### Exercise objective
Reproduce exactly the final portion of the data: every line from the one containing "At what coordinates" through the last line, inclusive.

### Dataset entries
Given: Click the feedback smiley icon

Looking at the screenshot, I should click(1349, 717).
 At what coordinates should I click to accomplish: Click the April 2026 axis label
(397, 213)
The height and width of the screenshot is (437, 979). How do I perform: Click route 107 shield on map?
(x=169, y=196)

### Output below
 At what coordinates should I click to accomplish: Click the April 2026 axis label
(397, 213)
The height and width of the screenshot is (437, 979). How do I perform: Click route 107 shield on map?
(x=169, y=196)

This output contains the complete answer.